What a nice video for us students that are starting with college chemistry and want to understand (and not memorise) all the stuff we learn. And btw, I do not want to be that guy, but wanna point out that at 7:57 it says that Schrödinger Australian-Irish was. If I’m not wrong, I think he was Austrian-Irish. Thanks for the video!
I mean, I also learned some more basic stuff related to chemistry in HS, but we never got in too deep with Binding Energy, Mass Defect, Strong/ Weak nuclear force, etc. it just was swept under the rug. In college we are being asked for sightly more complex stuff (1st semester), given that first they try to level all the student‘s knowledge so that they all can take lessons together, but still, a lot of topics more related to physics are being skipped because most people will not need that
@@TimTim-gm9pj in South Africa we learned the basics of chemistry from 8th grade so essentially all this video is saying. Then by 10th grade we learned them further as in the trends and how they work, intramolecular and intermolecular forces. All models of the atom from the raisin pudding to Heisenberg and by 12th grade we finished electro chemistry and organic chemistry and also a butt ton of stoichiometry 😭. In addition to physics cause it was the same subject and two 3 hr exams for finals but we had them every second term basically. The result was I practically learned nothing in Chem I when I got to college in the US and basically only in the end of Chem II did I learn some new stuff mostly just different types of orbitals and pi/sigma bonds which we did cover but not in detail in high school. All this to get to organic Chem I and the fun stopped after chapter 4 😭 my high school teacher did warn me ngl cause Ochem was easy in high school since we only had to do IUPAC naming both ways, as well as knowing all functional groups and if I remember correctly eesterificstion was the only mechanism we learned. Once I started learning proper mechanisms, sterioisomers, chiral centers and naming them properly that was the moment I sat in a lecture hall and wondered where I went wrong cause I was a marine bio major and had no need to learn organic chemistry in that much detail 😭 and that was Ochem I by the end of it I was like wtf more could there possibly be in Ochem II 😭 so to any chem majors out there who hurt you 😭 like talk to me
Thanks for that catch. The table is a stock image. We will refrain from using it in the future. Funny enough, nearly all stock images of the periodic table have errors for some reason.

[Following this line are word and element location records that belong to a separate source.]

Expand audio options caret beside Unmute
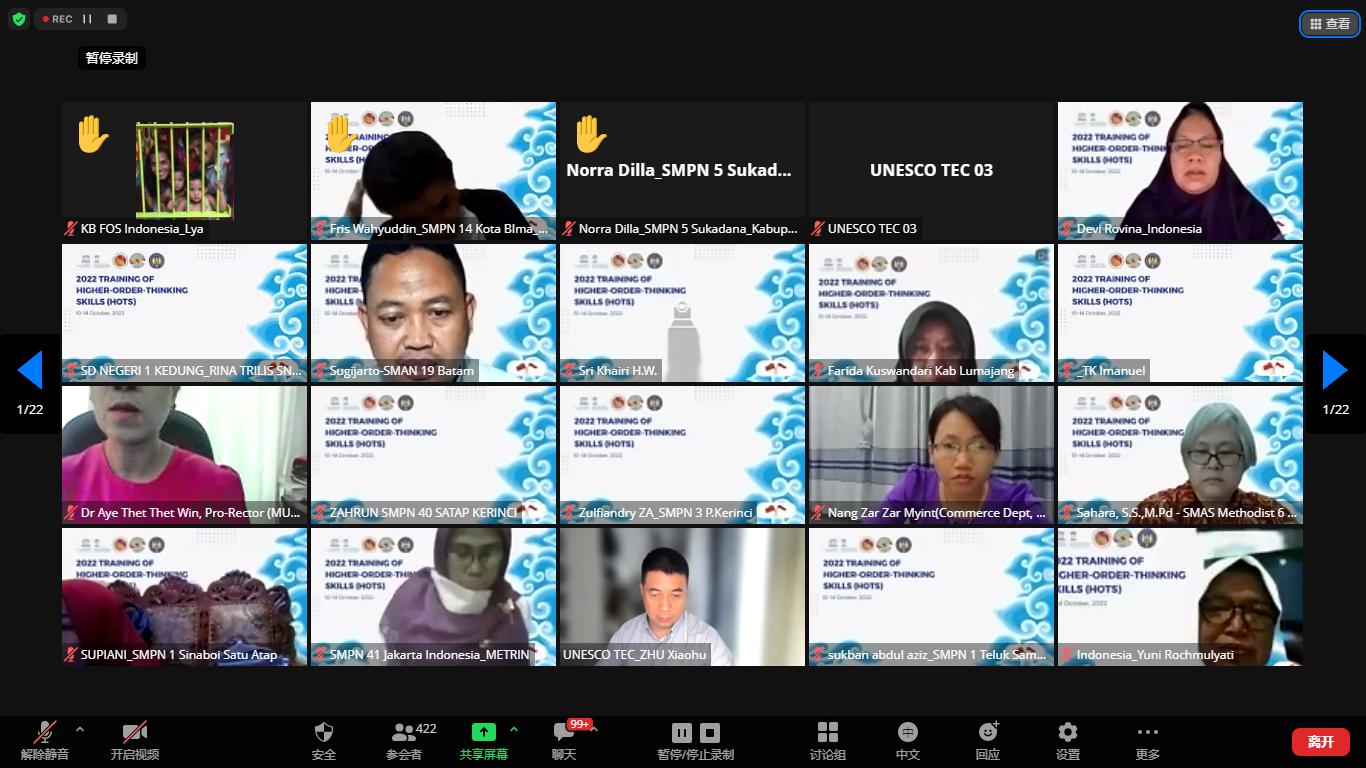The height and width of the screenshot is (768, 1366). 80,729
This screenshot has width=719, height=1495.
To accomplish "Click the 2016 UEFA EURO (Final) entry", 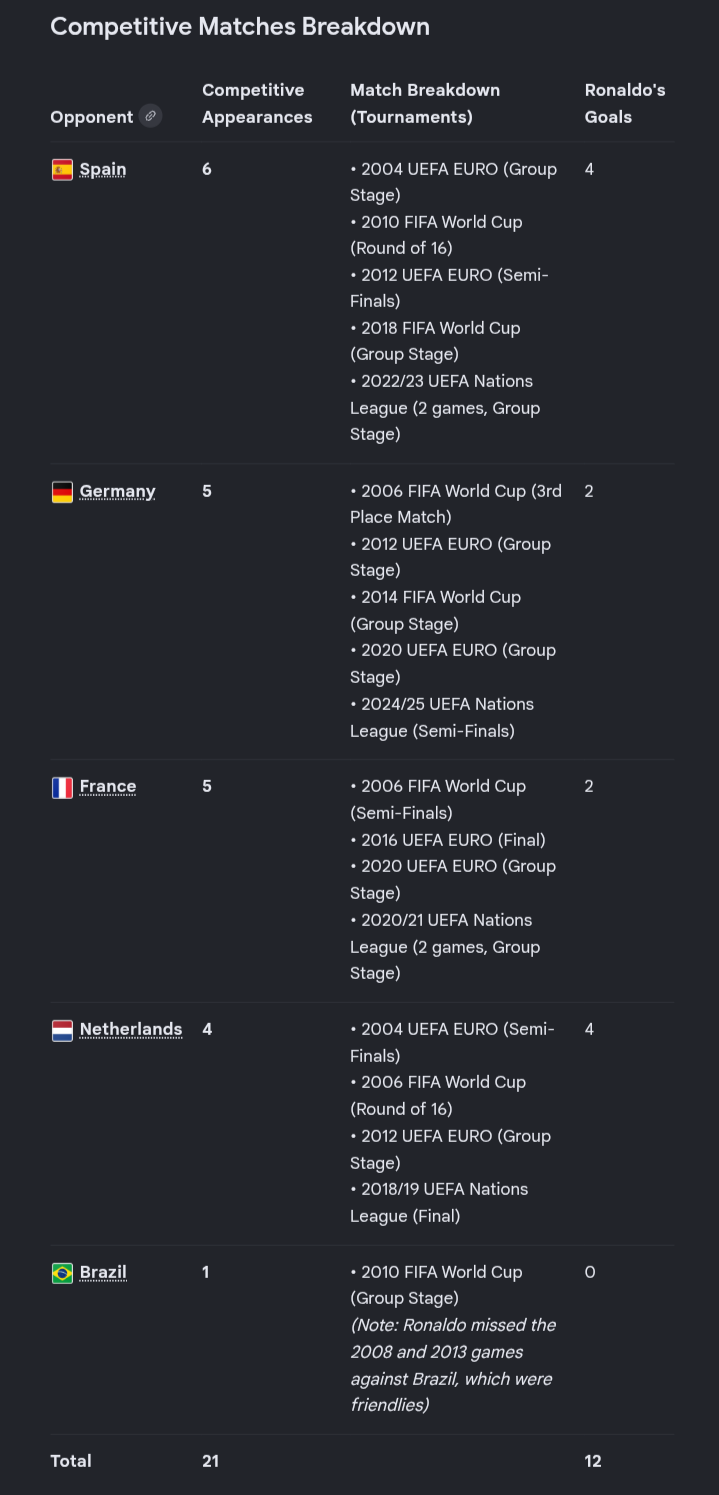I will click(x=448, y=840).
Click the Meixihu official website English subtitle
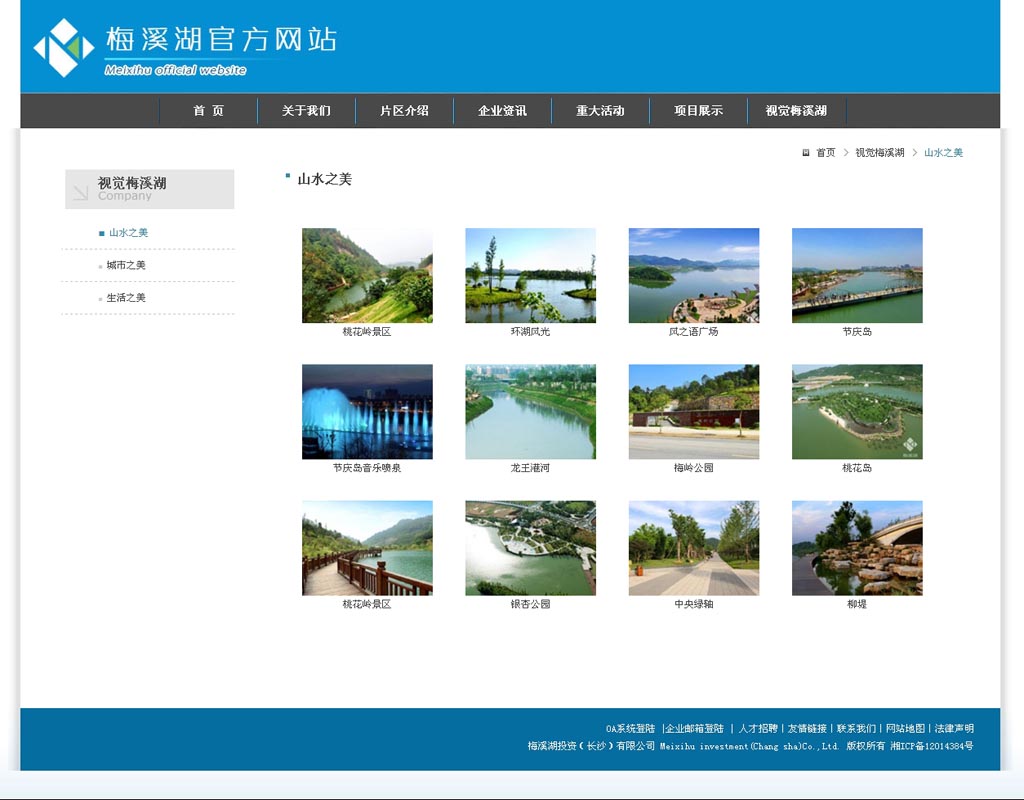Screen dimensions: 1024x800 pyautogui.click(x=175, y=70)
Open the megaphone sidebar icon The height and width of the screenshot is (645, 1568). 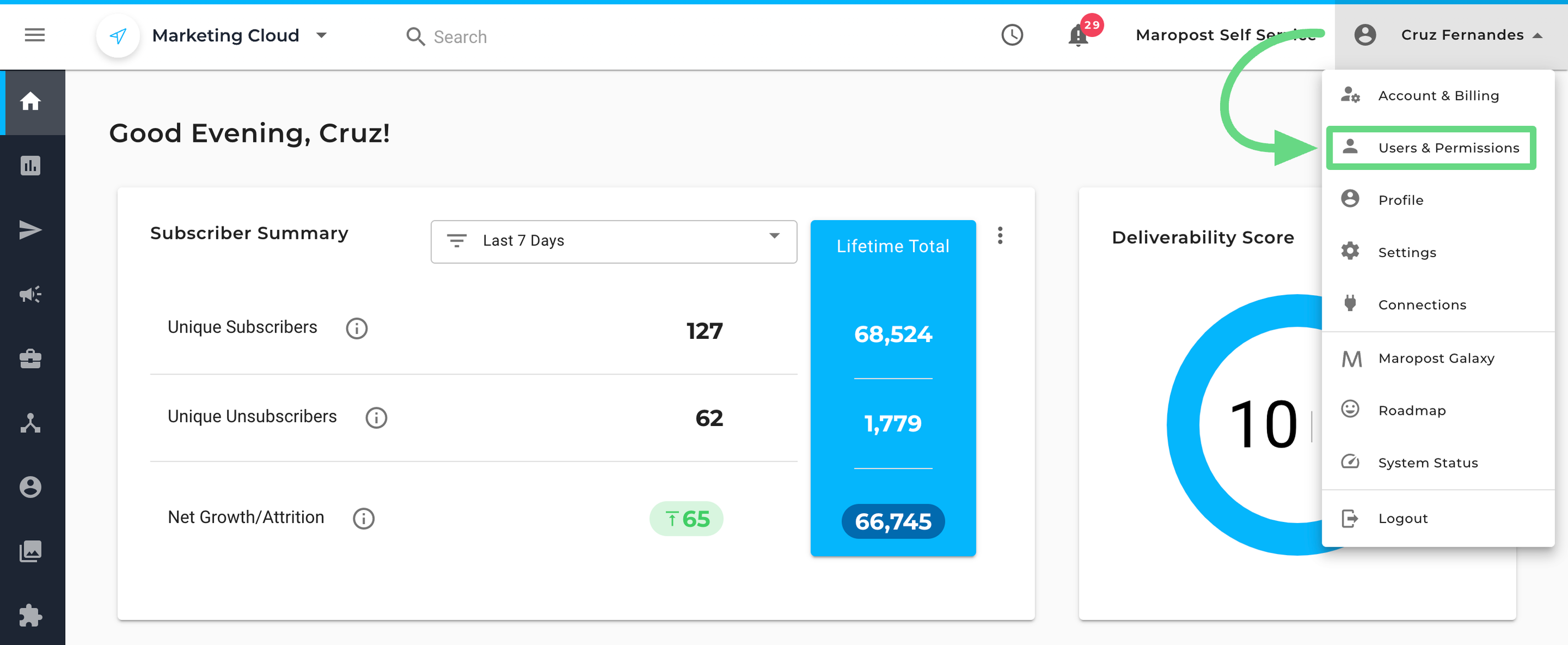tap(30, 295)
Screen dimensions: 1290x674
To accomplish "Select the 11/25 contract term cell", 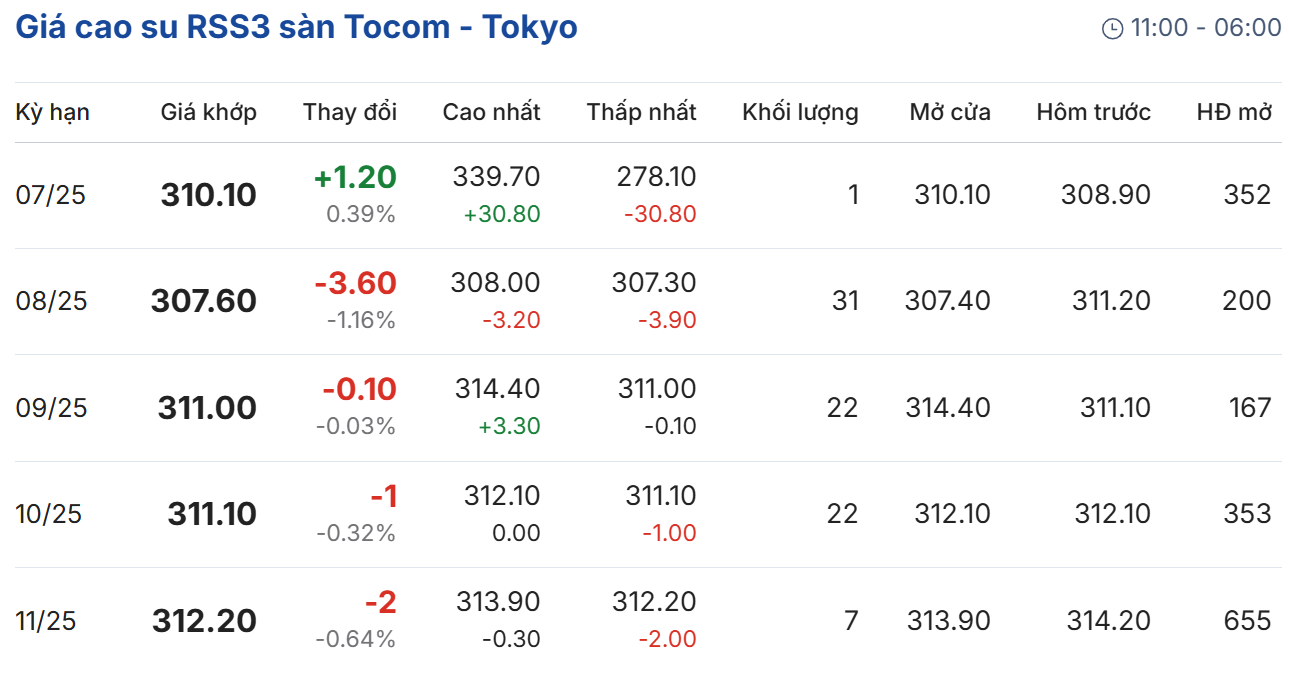I will [46, 621].
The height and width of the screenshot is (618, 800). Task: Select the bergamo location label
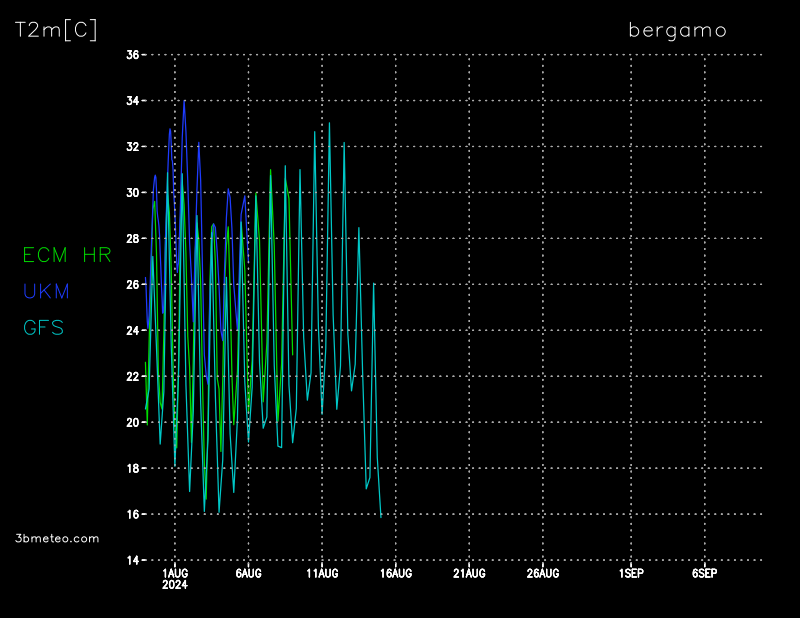(677, 30)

@@ArvinAsh it's probably intentional errors to catch people using their stock imagery without permission. "you used a version with errors, and it's clearly ours!"
why is everything so limited in this universe and why does this universe exist in the first place. energy, matter, it all shouldn't exist. it would make more sense if nothing ever existed in the first place. did something else exist before this universe? are we in an endless loop of new universes coming to existence a very long time after the old one died? did we ask these questions already an infinite amount of times before? it all makes no sense to me. the energy, the limits, the fact that energy can create consciousness to be aware of itself. its just weird
Thank you so much, because I have been thinking of this same question for a long time. But now I understood clearly why the elements are so different. TH-cam channels like this help me to understand and study science better! 🙂👍
Not only that, but caesium is down as Sc instead of Cs, but it's also a few years out of date as all the elements from 110 to 118 now have actual names, not just the placeholder "Unun.." ones.
Agreed. Like of course it comes down to Valence Electrons, we all knew that already, and for that, the elements with similar amounts only behave "drastically different" from eachother, because you're comparing their reactions with different elements. Compare elements with just one proton difference to the same position on the table, the reaction isn't that special. The "complexity" is fully emergent
@@TrevoltIV I too wish we had a theory of everything but having simple non scalable models as to locally approximate reality in simpler ways is neat too
Great video Arvin! As a chemist (this don't affect the content of the video) I saw that an old periodic table was shown since we now have named atoms up to element 118 Og
@@jumbopopcorn8979 :- ) Never write pre-coffee jokes about science. Yes, Heisenberg. Uhm... Let's say that Herr Schrödinger was riding shotgun in that car. nice save from me L0L.
As a chemist, nothing here was really new to me, but it was still interesting to see it beeing explained by a physicist. Great video and explanation! :D
The thing that links this to chemistry is that if your molecule needs more elections in it's exchanging atoms then it's often on the acidic side, while the molecule that is needing to lend them instead tends to be more basic. Either of them tend to be more polarized than the molecules that have no ions.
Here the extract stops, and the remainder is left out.